El gran reto del periodismo dominicano

En tiempos donde la información circula a una velocidad vertiginosa, el periodismo tanto en la República Dominicana como a nivel internacional enfrenta un desafío decisivo que es el de sostener su credibilidad en medio del ruido.

La irrupción de lo digital, los algoritmos y la lógica de la viralidad han transformado la forma en que se produce y consume contenido. Sin embargo, esa transformación también ha traído consigo una distorsión peligrosa de confundir alcance con calidad, inmediatez con rigor y popularidad con verdad.

En este contexto, el rol del periodista adquiere una relevancia todavía mayor. Ya no basta con informar primero; es imprescindible informar mejor.

La diferencia entre el contenido y el periodismo radica precisamente en la verificación, en el contexto y en la responsabilidad. Mientras el primero compite por captar atención, el segundo tiene el deber de construir confianza.

En la República Dominicana, este compromiso es ineludible. Una sociedad que aspira a fortalecerse democráticamente necesita información veraz, equilibrada y útil. Y esa tarea recae, en gran medida, sobre los hombros de quienes ejercen el periodismo.

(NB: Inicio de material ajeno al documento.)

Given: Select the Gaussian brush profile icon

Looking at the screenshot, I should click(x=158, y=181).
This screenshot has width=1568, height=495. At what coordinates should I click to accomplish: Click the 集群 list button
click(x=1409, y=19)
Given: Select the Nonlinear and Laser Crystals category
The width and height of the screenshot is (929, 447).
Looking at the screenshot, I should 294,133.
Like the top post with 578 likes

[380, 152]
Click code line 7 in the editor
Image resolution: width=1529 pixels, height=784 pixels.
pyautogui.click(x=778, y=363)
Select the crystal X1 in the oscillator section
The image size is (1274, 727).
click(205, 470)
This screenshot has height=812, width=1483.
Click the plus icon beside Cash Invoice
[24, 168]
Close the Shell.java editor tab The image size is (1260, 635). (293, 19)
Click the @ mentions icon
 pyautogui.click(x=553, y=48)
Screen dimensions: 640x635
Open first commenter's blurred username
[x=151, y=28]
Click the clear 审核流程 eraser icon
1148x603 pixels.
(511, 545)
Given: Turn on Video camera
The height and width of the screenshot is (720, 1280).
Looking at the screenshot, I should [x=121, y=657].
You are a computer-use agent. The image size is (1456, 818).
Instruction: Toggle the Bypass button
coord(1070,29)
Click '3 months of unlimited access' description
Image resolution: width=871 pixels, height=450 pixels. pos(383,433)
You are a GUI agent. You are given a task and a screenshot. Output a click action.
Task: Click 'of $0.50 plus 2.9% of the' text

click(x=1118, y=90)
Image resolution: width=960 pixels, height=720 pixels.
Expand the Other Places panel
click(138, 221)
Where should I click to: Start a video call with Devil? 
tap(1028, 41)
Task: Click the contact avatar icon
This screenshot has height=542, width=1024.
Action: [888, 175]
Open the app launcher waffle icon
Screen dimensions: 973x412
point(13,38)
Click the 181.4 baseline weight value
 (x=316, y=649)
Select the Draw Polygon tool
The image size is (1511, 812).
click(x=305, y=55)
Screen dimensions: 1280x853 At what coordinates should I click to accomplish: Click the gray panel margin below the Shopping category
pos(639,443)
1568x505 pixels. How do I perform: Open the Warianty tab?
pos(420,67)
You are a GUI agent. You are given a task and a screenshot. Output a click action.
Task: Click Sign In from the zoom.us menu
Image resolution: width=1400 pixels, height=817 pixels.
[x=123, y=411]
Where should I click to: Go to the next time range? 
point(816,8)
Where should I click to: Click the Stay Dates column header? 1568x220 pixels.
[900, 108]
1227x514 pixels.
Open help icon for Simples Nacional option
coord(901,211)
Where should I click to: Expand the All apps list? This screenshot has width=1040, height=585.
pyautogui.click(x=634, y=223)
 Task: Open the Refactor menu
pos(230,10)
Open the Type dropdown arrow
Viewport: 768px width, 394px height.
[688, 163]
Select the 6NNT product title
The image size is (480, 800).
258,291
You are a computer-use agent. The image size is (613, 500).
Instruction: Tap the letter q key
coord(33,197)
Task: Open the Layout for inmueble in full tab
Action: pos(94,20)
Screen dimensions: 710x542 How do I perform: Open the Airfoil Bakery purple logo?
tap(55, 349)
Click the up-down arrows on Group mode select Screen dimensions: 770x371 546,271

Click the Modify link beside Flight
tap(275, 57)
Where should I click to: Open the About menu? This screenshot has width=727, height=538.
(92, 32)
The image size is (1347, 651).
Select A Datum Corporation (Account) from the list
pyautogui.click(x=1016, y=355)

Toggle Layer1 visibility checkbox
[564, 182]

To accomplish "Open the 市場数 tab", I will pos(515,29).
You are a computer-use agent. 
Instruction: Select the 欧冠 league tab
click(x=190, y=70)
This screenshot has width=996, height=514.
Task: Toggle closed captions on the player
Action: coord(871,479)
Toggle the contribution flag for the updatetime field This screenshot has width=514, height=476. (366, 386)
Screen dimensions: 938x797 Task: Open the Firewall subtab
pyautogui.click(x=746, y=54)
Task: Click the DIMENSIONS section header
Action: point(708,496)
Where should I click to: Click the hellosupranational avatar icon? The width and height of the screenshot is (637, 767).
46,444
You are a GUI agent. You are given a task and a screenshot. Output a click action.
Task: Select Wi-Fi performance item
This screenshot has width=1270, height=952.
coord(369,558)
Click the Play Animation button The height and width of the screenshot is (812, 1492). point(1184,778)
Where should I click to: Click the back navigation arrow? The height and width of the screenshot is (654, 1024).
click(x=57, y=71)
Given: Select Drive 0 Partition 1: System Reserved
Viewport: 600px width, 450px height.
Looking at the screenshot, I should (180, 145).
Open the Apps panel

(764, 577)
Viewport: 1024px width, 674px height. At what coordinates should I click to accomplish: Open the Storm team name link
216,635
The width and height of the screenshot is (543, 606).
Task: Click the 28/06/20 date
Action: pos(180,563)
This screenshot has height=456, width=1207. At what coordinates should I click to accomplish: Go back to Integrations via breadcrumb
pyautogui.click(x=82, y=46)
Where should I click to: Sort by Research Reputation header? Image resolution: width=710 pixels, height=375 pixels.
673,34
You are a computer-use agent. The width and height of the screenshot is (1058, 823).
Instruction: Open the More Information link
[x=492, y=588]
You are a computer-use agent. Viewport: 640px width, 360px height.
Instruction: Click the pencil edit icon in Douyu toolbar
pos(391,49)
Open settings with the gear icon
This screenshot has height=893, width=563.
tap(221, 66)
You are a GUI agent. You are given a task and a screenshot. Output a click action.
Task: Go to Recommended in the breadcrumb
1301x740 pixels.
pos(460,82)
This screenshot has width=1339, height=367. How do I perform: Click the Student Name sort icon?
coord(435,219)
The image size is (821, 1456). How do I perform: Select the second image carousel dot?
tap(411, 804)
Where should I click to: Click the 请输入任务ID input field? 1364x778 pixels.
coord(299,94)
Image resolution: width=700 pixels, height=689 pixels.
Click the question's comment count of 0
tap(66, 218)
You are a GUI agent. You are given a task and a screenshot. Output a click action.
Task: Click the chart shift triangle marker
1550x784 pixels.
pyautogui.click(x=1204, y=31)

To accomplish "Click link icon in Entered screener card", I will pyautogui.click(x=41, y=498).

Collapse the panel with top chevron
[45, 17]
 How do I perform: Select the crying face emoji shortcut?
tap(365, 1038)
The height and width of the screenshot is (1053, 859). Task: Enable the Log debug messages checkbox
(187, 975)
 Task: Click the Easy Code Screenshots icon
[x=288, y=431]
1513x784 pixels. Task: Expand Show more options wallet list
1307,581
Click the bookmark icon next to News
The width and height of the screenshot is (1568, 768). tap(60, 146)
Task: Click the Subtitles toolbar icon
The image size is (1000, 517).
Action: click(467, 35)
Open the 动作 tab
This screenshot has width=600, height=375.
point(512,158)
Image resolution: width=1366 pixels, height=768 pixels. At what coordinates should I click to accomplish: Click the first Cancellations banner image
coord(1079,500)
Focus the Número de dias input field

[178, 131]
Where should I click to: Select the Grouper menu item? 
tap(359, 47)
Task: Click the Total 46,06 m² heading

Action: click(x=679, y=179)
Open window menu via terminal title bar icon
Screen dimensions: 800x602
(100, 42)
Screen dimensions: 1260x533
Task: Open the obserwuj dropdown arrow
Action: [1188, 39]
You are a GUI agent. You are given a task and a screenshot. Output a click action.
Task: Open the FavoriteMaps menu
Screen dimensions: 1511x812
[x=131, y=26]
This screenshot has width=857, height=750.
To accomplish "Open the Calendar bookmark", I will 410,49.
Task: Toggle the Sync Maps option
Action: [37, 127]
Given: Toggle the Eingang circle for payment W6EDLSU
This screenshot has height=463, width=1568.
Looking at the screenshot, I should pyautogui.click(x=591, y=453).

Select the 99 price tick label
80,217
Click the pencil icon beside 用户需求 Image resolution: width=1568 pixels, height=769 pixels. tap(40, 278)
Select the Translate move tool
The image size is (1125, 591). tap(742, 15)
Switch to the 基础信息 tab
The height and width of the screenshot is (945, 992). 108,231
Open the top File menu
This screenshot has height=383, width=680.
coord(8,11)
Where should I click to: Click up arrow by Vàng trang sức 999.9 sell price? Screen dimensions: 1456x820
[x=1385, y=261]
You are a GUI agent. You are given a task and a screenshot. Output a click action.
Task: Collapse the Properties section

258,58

El reto no es menor. Implica resistir la presión de la inmediatez, evitar la tentación del sensacionalismo y apostar por un ejercicio profesional que privilegie la profundidad sobre la superficialidad.

No se trata de renunciar a las nuevas plataformas, sino de utilizarlas con criterio. De entender que la tecnología es una herramienta, no un fin.

El periodismo, en esencia, sigue siendo un servicio público; una labor que exige ética, independencia y compromiso con la verdad.

Por eso, más que nunca, es necesario reivindicar su propósito. Apostemos por un periodismo que no solo informe, sino que aporte sentido, que explique, que cuestione y que contribuya al desarrollo de una ciudadanía mejor informada.

Al conmemorarse el día nacional del periodista, el llamado no es solo a celebrar, sino a reafirmar principios y recordar que la credibilidad no se construye con inmediatez, sino con consistencia.

Porque, al final, el verdadero valor del periodismo no está en cuántos lo ven, sino en cuánto aporta a la sociedad.